My psychosis is not helping. I skipped a couple of doses and it caused the symptoms to return. Part of it is because my doc wants me on 1 dose a day but I need 2 a day to get relief. So I have this battle with the voices about taking my meds and it isn’t pretty. Mostly the battle is just take the bottle rather than a couple of pills. They don’t understand that by doing so, I might die. But they don’t care. Since when do auditory hallucinations care what you do when they command you to do something? They just want you to obey them. It’s gotten better now that I am back at 2 a day. I still get paranoid though. There was a guy at Starbucks today that was really antsy. I thought he could read what I was writing in my journal. Honestly, anyone that can read my handwriting, I give credit to. It’s complete chicken scratch.

My strong pain pills is ready to be picked up. I will head into Boston tomorrow and get it. I hope there isn’t a problem in the pharmacy. All this talk about opioid awareness has me wicked paranoid about filling my prescriptions. I haven’t had a problem but I don’t want there to be. It’s bad enough I have problems with my antipsychotic getting filled because of the new fucking system my hospital has, and that isn’t a controlled substance!

So while I wait for pain meds to make me sleepy or exhausted, I write till I am completely out of words. Insomnia sucks but pain insomnia is worse. One of my new Twitter follows was talking about how CBT (cognitive behavioral therapy) helps those with chronic pain but her insurance doesn’t cover it. I find that very discriminatory. I wish I could help her with it. But I don’t know where she is in the world. Hell, I am even trying to get into a CBT program yet I haven’t been called yet. I was hoping to hear from them by the end of last week and here it is a week later and still no word. I just hope my suicidality doesn’t hold them back. I am always fearful about this. I have had so many therapists deny me their services because of my suicidal history.

I need to go to the grocery store tomorrow to get pumpkin puree so I can make pumpkin cupcakes. I like to bake and I have this new recipe. It looks easy enough. I want to bring them to my therapist when I see her on Tuesday. I also have an appointment with her on Monday. I hope it goes well. She knows that I am suicidal. We have been talking about it for the past couple of weeks. Seems I am more suicidal this time of year than at any other time. She wants me to see me through the new year but I think she is wasting her time with me. I just feel so awful and not sleeping doesn’t help matters.

I had picked a date but I don’t think I will go through with it. There are a few things I haven’t done yet that I want to do before I end things. I was hoping to do it this week but pain stopped me yet again. Next week I will be really busy so the things I need to do will have to be the following week. And again, it all depends on my pain levels to do these things. I hate that I have to be dependent on pain to basically tell me what I can and can’t do. It really sucks.

I remember the last time I visited my cousin in Washington, DC. We went to the Smithsonian and saw a few museums.

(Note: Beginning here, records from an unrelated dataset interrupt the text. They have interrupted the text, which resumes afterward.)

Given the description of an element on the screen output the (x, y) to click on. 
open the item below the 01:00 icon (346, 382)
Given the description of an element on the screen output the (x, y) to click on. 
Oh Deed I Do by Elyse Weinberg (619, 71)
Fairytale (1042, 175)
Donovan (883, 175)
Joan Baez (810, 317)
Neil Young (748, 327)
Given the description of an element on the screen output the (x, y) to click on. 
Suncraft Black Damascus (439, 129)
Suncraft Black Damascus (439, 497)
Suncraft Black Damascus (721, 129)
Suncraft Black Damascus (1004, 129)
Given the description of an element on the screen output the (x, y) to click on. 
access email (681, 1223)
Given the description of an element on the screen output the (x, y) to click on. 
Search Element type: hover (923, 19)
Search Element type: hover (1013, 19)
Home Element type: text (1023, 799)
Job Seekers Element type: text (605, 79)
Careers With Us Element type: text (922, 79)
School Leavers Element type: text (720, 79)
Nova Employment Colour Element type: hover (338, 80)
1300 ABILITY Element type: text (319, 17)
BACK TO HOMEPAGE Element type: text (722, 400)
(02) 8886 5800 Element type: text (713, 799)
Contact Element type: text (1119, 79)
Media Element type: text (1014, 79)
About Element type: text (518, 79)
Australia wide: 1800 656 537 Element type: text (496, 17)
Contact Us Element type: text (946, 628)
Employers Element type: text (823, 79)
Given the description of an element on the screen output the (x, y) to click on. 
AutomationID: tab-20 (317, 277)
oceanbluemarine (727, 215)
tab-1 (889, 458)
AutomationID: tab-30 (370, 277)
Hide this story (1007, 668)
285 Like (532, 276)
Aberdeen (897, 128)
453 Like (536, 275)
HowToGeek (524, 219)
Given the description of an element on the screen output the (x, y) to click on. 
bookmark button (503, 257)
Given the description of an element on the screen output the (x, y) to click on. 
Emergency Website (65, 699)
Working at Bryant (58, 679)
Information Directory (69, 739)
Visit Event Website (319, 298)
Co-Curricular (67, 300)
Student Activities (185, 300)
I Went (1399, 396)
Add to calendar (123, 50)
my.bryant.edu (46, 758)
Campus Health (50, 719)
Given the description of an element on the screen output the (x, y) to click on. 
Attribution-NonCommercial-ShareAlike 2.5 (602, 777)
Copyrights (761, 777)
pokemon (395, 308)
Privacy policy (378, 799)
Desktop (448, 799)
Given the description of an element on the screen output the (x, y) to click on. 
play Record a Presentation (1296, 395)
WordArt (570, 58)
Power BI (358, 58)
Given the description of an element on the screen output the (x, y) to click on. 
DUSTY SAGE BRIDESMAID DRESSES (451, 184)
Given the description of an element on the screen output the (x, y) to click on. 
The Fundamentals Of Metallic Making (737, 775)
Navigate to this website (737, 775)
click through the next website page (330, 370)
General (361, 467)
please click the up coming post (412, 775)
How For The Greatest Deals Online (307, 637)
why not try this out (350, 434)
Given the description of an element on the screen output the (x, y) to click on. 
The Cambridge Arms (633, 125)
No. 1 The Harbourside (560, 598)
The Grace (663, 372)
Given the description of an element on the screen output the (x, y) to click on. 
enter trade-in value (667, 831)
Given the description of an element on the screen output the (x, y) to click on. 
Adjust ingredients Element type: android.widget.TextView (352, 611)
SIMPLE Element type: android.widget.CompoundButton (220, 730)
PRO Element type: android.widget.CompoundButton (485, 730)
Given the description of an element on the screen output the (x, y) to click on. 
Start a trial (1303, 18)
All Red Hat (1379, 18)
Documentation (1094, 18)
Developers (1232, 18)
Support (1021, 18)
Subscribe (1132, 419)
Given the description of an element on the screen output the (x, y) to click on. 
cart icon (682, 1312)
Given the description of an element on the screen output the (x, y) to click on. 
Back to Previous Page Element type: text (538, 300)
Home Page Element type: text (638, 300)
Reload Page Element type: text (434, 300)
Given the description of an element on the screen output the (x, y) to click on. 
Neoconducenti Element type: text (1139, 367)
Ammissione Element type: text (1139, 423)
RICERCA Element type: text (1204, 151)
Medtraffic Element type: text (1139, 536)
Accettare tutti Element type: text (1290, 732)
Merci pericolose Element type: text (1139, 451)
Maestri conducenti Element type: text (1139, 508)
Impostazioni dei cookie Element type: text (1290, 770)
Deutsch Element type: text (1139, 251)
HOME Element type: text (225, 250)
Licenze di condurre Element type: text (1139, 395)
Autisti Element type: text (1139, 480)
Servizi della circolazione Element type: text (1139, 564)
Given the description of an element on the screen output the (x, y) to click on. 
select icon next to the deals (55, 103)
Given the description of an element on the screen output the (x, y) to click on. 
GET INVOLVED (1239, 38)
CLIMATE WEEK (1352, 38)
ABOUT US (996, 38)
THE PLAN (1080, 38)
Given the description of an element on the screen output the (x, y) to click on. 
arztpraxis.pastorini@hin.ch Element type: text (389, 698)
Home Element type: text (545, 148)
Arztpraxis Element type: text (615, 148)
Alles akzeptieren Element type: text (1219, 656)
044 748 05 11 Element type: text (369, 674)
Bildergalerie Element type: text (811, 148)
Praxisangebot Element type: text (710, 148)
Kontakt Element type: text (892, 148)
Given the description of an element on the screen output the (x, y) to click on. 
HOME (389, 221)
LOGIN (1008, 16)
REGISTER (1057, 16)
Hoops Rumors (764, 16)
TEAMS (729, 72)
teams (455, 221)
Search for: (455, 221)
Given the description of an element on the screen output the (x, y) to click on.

It was really fun even though my camera wasn’t too cooperative. My leg flared up the next day and I was laid up for most of the weekend. I felt really bad because I couldn’t do anything but put my leg up. Some vacation that was. I stood too long and it just flared up pain in my ankle, much like it’s doing tonight, except I didn’t stand too much today. I did go up and down the stairs a few too many times though.